Para peneliti di Adolphe Merkle Institute dan Departemen Biologi di University of Fribourg telah menemukan bagaimana nanopartikel silika tertentu dapat mengatasi patogen tanaman dengat sangat efisien, mudah terurai dan tanpa jejak.
Salah satu tantangan terbesar di sektor pertanian adalah penggunaan ekstensif pupuk dan pestisida. Belum lagi banyak produk yang dilarang dan dianggap berbahaya bagi kesehatan manusia dan hewan, sehingga ada kebutuhan untuk menggantikannya. Salah satu pendekatannya adalah dengan menstimulus respon imun tanaman terhadap serangan patogen. Contohnya dengan Silicic acid, bahan ini diketahui dapat memicu respons imun pada tanaman, dan nanopartikel amorphous silica dapat melepaskan zat ini dalam jumlah kecil. Nanopartikel ini dapat kita temukan pada tanaman pangan seperti sereal. Selain itu ia juga termasuk food grade silica (SiO2), atau dikenal E551 pada label dan kemasan, serta banyak digunakan di berbagai produk seperti garam meja, pil, atau bubuk protein untuk menghindari penggumpalan.
Meningkatkan resistensi
Dari ide tersebut, para peneliti di Fribourg berusaha menciptakan agrokimia nano yang aman bagi lingkungan untuk pengiriman silicic acid dalam merangsang pertahanan tanaman. Mereka mensintesis nanopartikel silika dengan sifat yang mirip seperti yang ditemukan pada tumbuhan. Untuk menguji efisiensinya, mereka menguji nanopartikel pada Arabidopsis thaliana (thale cress) yang terinfeksi bakteri Pseudomonas syringae.
Hasilnya menunjukkan bahwa nanopartikel mereka dapat meningkatkan resistensi terhadap bakteri dengan merangsang hormon pertahanan tanaman.
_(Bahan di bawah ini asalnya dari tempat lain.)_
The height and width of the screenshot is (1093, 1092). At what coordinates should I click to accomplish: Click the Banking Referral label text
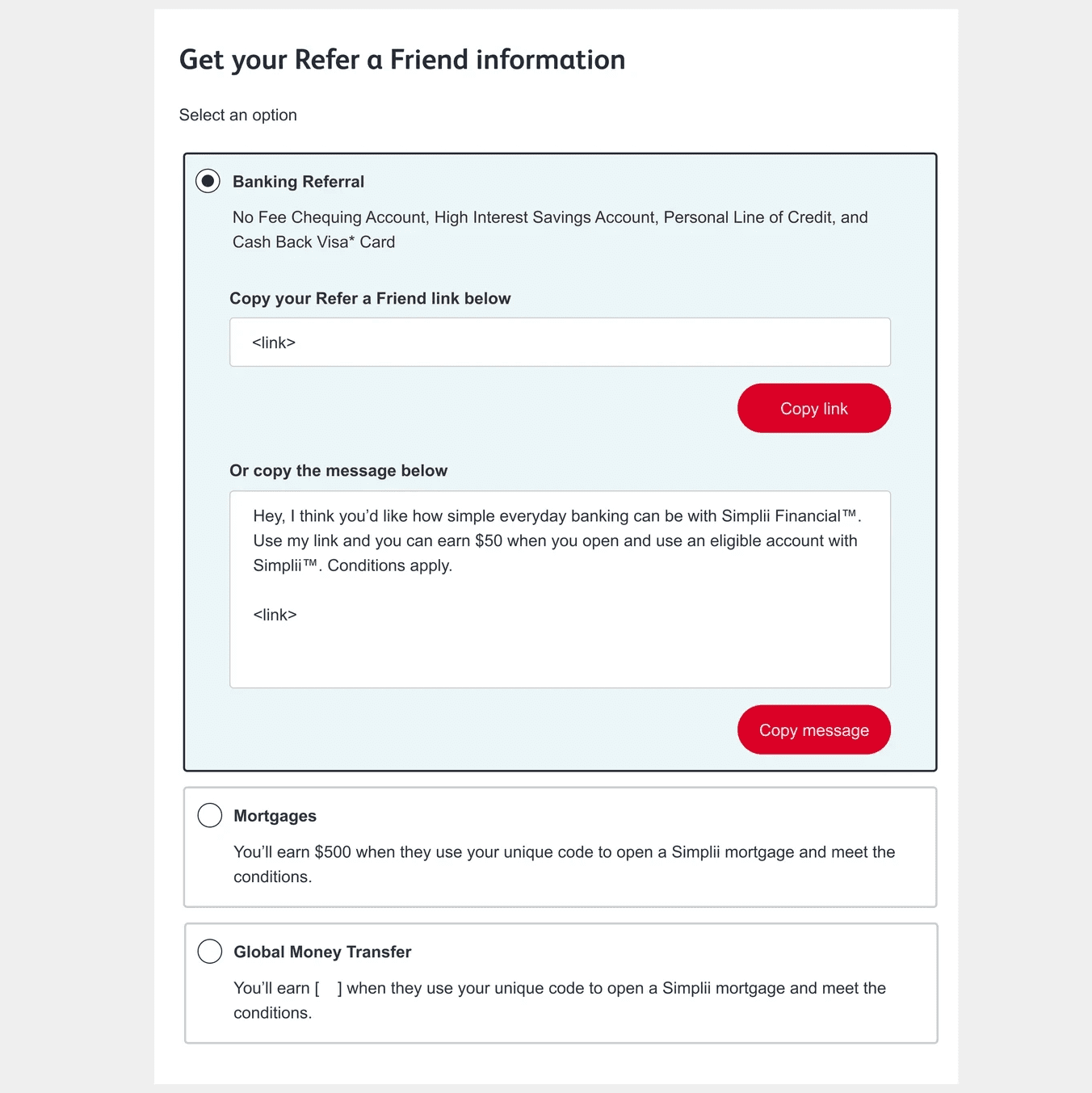[298, 182]
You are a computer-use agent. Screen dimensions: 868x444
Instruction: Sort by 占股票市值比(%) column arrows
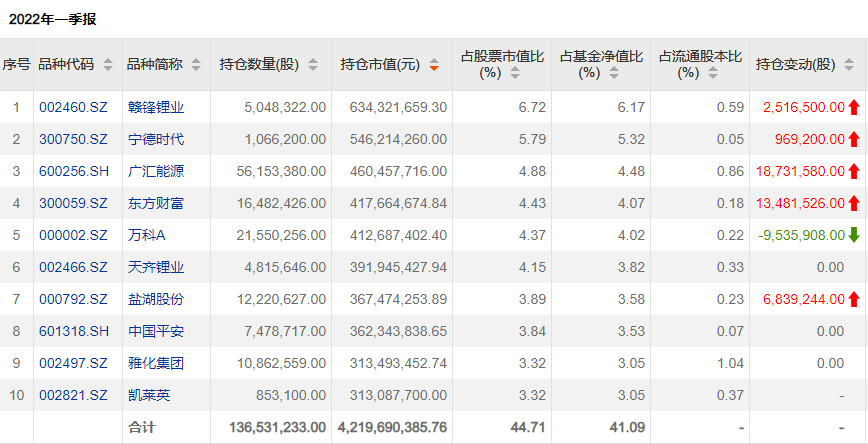(x=515, y=73)
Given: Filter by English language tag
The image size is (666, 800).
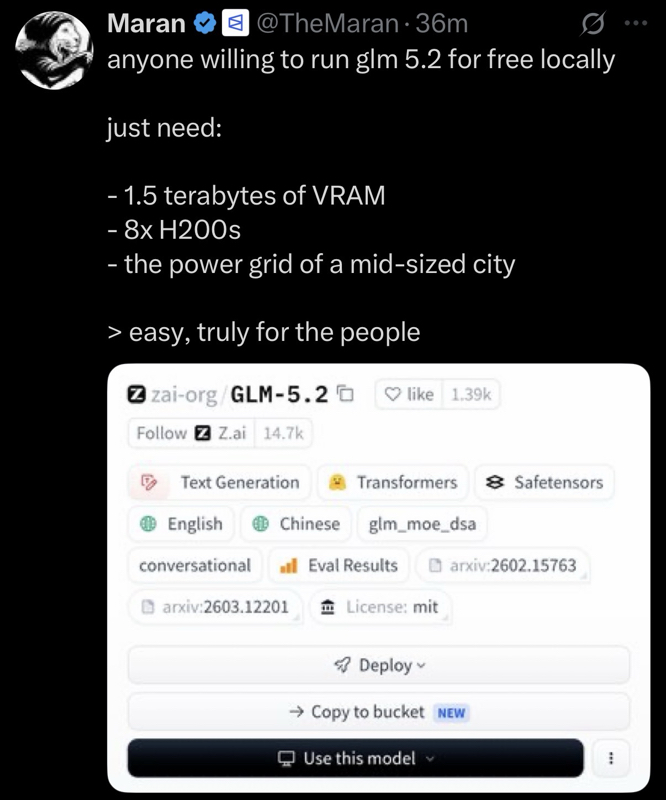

Peneliti juga menyelidiki interaksi nanopartikel dengan daun tanaman. Mereka mampu menunjukkan bahwa serapan dan aksi partikel nano terjadi melalui pori-pori daun (stomata) tempat tanaman bernafas. Nanopartikel ini tidak menyebar lebih jauh di dalam tanaman, dan ia dapat terurai tanpa meninggalkan jejak di air. Hal tersebut menjadi pertimbangan penting untuk keamanan lingkungan dan pangan. Dibandingkan dengan free silicic acid, yang biasa dipakai untuk melindungi tanaman, nanopartikel silika menimbulkan lebih sedikit stres pada tanaman dan mikroorganisme tanah lainnya karena pelepasan silicic acid yang lambat.
Inovasi
Penelitian di masa depan dapat memperluas penyelidikan pada patogen tanaman lain seperti bakteri, serangga, atau virus. Mereka menekankan sebelum pengunaan nanopartikel sebagai nano-biostimulan dan pupuk, analisis menyeluruh diperlukan untuk menilai kemungkinan dampak jangka panjang nanopartikel silika di lingkungan.